Marko Dimitrijević

Sloga
- Title: Head coach
- League: Basketball League of Serbia

Personal information
- Born: 8 February 1978 (age 48) Kraljevo, SR Serbia, SFR Yugoslavia
- Listed height: 1.90 m (6 ft 3 in)

Career information
- NBA draft: 2000: undrafted
- Playing career: 1996–2013
- Position: Guard
- Number: 5, 10
- Coaching career: 2014–present

Career history

Playing
- 2001–2002: Sloga
- 2002: Pardubice
- 2002–2003: Igokea
- 2003–2004: Konstantin
- 2004–2006: Mašinac
- 2008: Gaz Metan Mediaș
- 2008–2009: Feni Industries
- 2009–2011: Sloga
- 2011–2012: Tamiš
- 2012–2013: Smederevo 1953

Coaching
- 2014–2016: Polet Ratina
- 2016–2017: Mladost SP
- 2017: Novi Pazar
- 2018–2019: Zdravlje
- 2019–2020: Anibal (assistant)
- 2020–2021: Kolubara LA 2003
- 2021–present: Sloga

= Marko Dimitrijević =

Serbian basketball coach and former player

Marko Dimitrijević (Марко Димитријевић; born 8 February 1978) is a Serbian professional basketball coach and former player who is the head coach for Sloga of the Basketball League of Serbia.

== Playing career ==
During his playing days a guard, Dimitrijević played for his hometown teams Sloga and Mašinac, as well as Srem, Partizan, Igokea (Bosnia and Herzegovina), Pardubice (Czech Republic), Gaz Metan Mediaș (Romania), Feni Industries (Macedonia), Tamiš, and Smederevo 1953. Dimitrijevic retired as a player with Smederevo in 2013.

== Coaching career ==
After retirement in 2013, Dimitrijević became the head coach for Polet, a club based in Ratina near his hometown, of the First Regional League of Serbia. Afterward, Dimitrijević had coached Mladost SP before he signed with Novi Pazar on 27 June 2017. In December 2017, he parted ways with Novi Pazar.
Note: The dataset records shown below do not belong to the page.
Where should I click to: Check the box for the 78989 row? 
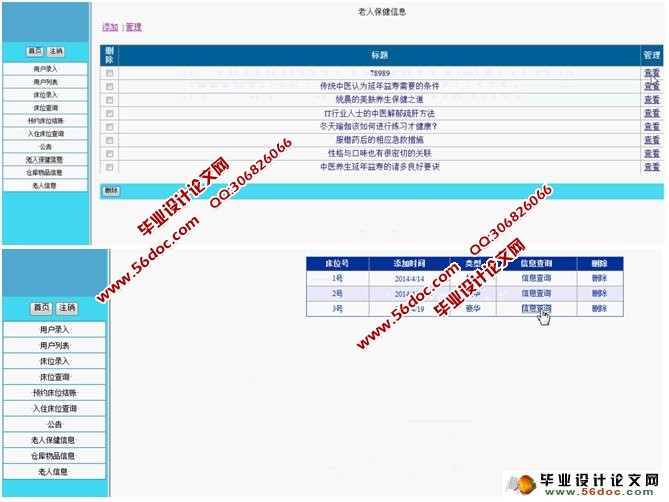point(109,73)
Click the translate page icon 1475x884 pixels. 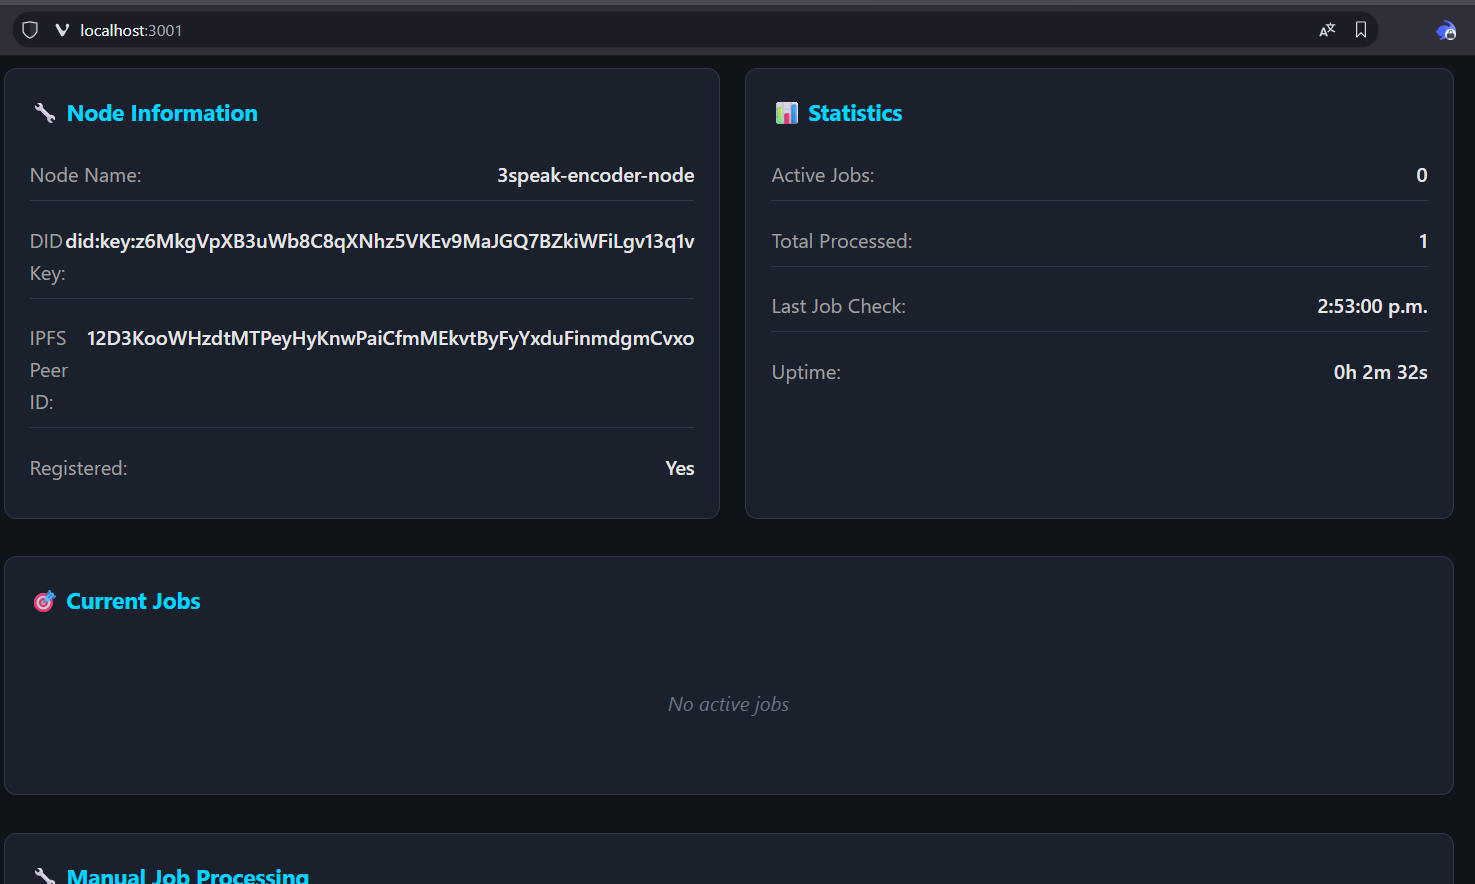click(x=1327, y=30)
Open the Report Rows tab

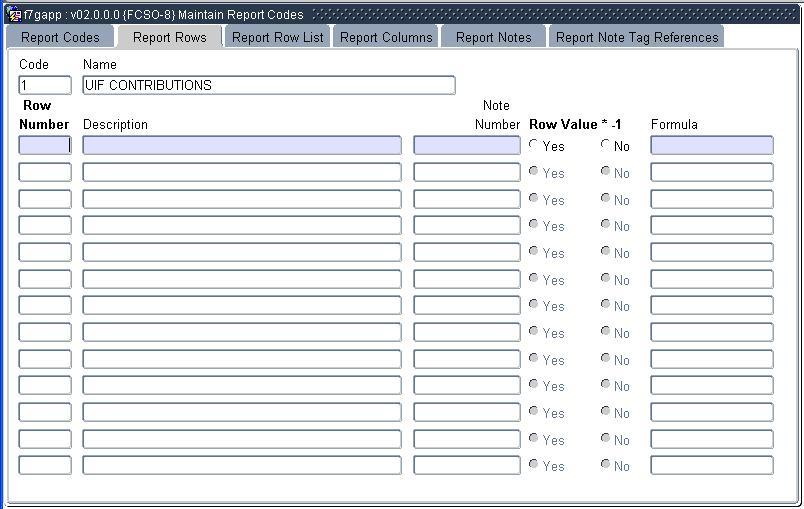[x=169, y=37]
Dimitrijević was an assistant coach for the Serbian men's university basketball team at the 2017 Summer Universiade in Taipei. The Serbia squad lost to Latvia in the bronze medal game.

In September 2018, Dimitrijević was hired as the new head coach for Zdravlje.

In August 2020, Dimitrijević became the head coach for Kolubara LA 2003 of the Basketball League of Serbia.